Here’s Bugs Bunny tricking a dim witted giant into falling off his land up in the sky while Bugs travels through the beanstalk as if he’s taking the elevator:
Incidentally, Bugs Bunny is number seven, for being the 20th century equivalent of the trickster hero, whose storytelling origins dates all the way back to primitive cultures around the world whether it be Brer Rabbit in the USA or whether it be Raven to the Native Americans.
Number six is Mickey Mouse, the most famous cartoon character in the whole wide world, who also happens to be a mouse.
His true debut, Steamboat Willie 1928, is also the first animated cartoon that uses synchronized sound design to enhance the visuals and the story.
But one of his most famous roles was in the third segment of Walt Disney’s 1940 ambitious experimental epic cartoon Fantasia.

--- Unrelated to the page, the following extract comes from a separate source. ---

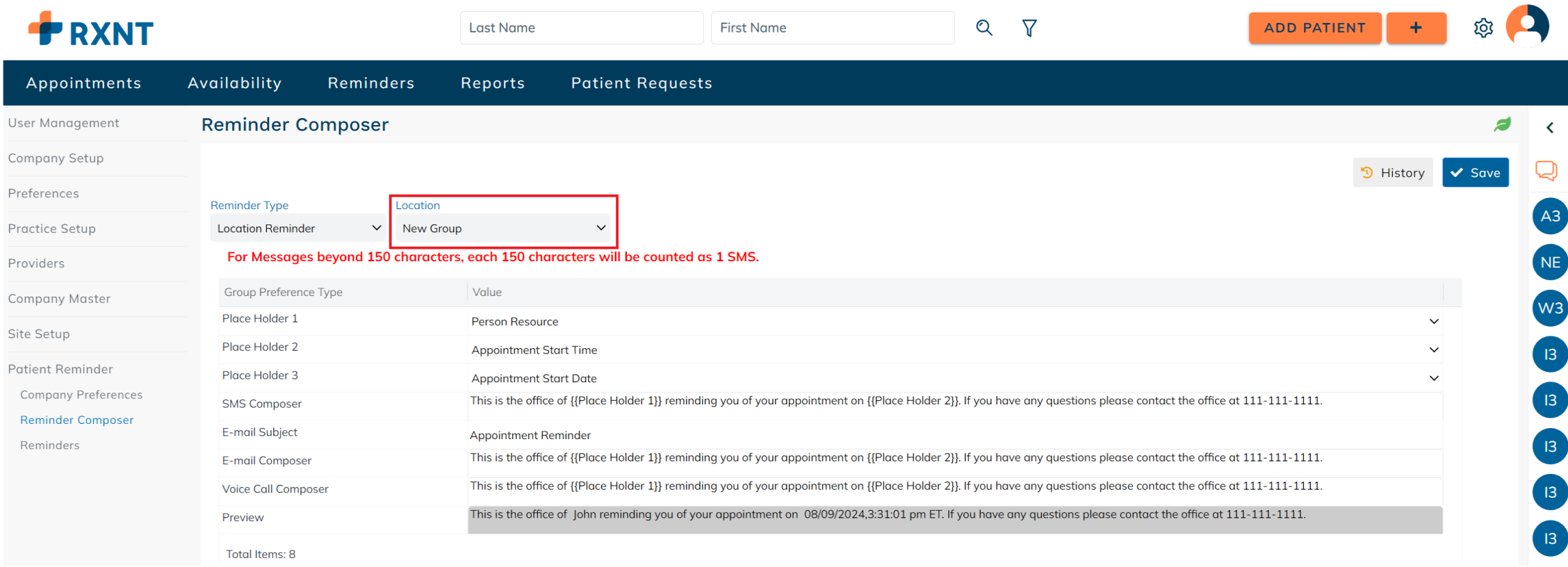Image resolution: width=1568 pixels, height=567 pixels.
Task: Open the settings gear icon
Action: [x=1483, y=28]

That segment would be the Sorcerer’s Apprentice.
And incidentally, Fantasia is also number five on my countdown list of things from my memory lane paradigm.
And number four is my taste for music, whether it is songs or movie music or especially those with world music textures and ethnic music sounds.
For example, Lion King composer Hans Zimmer went to South Africa so that he and his African buddy Lebo M. could record a choir of Africans singing and chanting over the soundtrack of Disney’s 1994 hand-drawn animated blockbuster mega-hit The Lion King.
That’s right. Sing Zulu Sing!
Sing your heart out!
Anyway, I must now get into the good ones:
Number three shall be my obsession with the nuts and bolts and bells and whistles and tricks and tools, etc. associated with live action film, animated cartoon, and special and visual effects-filled filmmaking throughout the entire 121-year history of projected cinema.
Not only is it my dream to pursue a career in live action, animated cartoon, special/visual effects filmmaking or any combination thereof, but I am also still on an epic quest for knowledge, you know.
Anyhow, slumming in at number two is Ricardo Delgado’s wordless dinosaur comics, Age of Reptiles.
Which is also my personal favorite comic book title in the world.
Unlike so many comic book series, this series of comic books not only has dinosaurs in it, but it has no words, not even a single line of dialogue in it at all!
Well, that's because the protagonists are dinosaurs and other Mesozoic creatures long gone from the earth!
The incredible art of Ricardo Delgado’s Age of Reptiles series can really tell all kinds and types of great stories–whether they be tales of vengeance or tales of loss or perhaps even a simple story of a dinosaur’s decaying body!
And it’s almost as if you all will be watching a silent nature documentary with the sound being muted, except that the wild animals in front of the documentary cameraman’s lens are creatures long gone from the world. Dinosaurs, in particular.
And the number one item to finish my countdown of twenty-five things from my memory lane is:
My favorite animal, especially from the history of this planet Earth.
Now, Imagine the whole wide world becoming a completely massive safari park with not a single human being in sight. But only instead of lions and zebras and rhinos and elephants and giraffes and the very like of them, the whole wide world is teeming with monsters from long ago.
And that’s what the world once used to be between 252 and 66 million years ago. In what is known as the Meszoic era, strange reptile-like creatures fought for dominance in the land, in the air, and in the sea. And on top of that, between 230 and 66 million years ago, it was the time of the dinosaurs.
And oh! Didn’t I mention to you that dinosaurs are the ancestor of birds?
Well, Birds are the last living branch of the dinosaur family, after all.
I really, definitely love dinosaurs!
And oh! Here’s two honorable mentions: one is my taste for adventure, the other would be:
Chicken and fries, my favorite food! No foolin', man. That stuff is G-O-O-D, good.
Anyway, I should really lose consciousness any second now, and if so, then…
Fievel get your gun and shoot me now!
I was just kidding.
But anyway, enjoy!
And I don’t care if you like this strangely hilarious article or not!